- **TEXTO SELECIONADO**:
Os ataques da Otan mataram 1.600 pessoas nas últimas 24 horas, de acordo com as próprias forças amotinadas. A capital líbia sofre forte desabastecimento de água, comida e energia desde o início da agressão estrangeira contra o país.
“Trata-se do último capítulo do fim do regime”, disse, a partir da Túnisa, o pretenso “ministro da Justiça” do Conselho Nacional de Transição, Mohammed al-Alaqi. O contrarrevolucionário, supostamente um dos integrantes do grupo Irmandade Muçulmana da Líbia, afirmou que “entre as pessoas sob proteção dos rebeldes está Fadhia, mãe de Mohammed Kadafi”, o filho mais velho de Kadafi, e que também teria sido detido pelos contrarrevolucionários.

- **DADOS FORNECIDOS**:
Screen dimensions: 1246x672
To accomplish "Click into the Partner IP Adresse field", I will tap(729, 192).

...

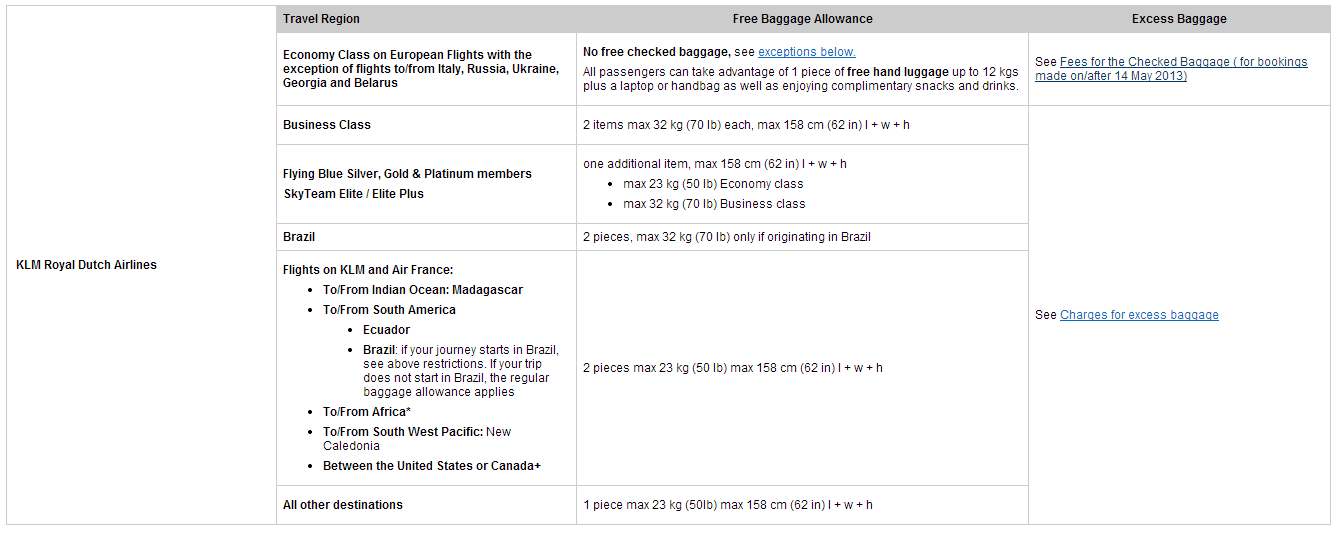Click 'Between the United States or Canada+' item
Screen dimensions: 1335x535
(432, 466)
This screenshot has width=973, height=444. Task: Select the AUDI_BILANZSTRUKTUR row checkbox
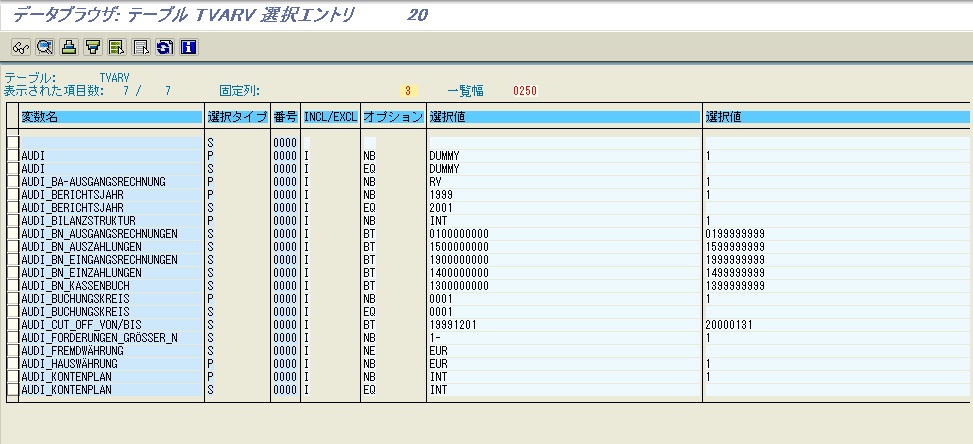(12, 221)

---

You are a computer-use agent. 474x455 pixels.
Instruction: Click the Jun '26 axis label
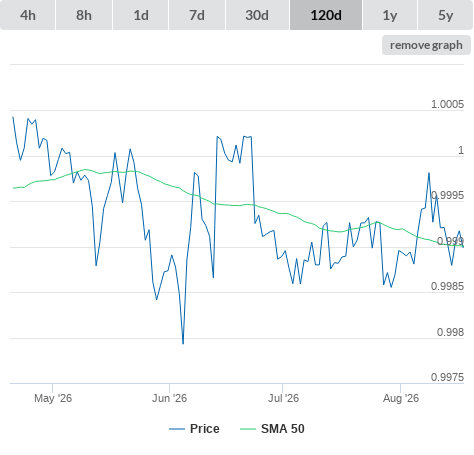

- **O QUE FAZER**: Reescreva o trecho do texto sobre o conflito na Líbia trocando "Otan" por "aliança atlântica". Comece nas palavras que contêm "Os ataques da" e pare logo depois de "contra o país.".

- **RESPOSTA DA TAREFA**:
Os ataques da aliança atlântica mataram 1.600 pessoas nas últimas 24 horas, de acordo com as próprias forças amotinadas. A capital líbia sofre forte desabastecimento de água, comida e energia desde o início da agressão estrangeira contra o país.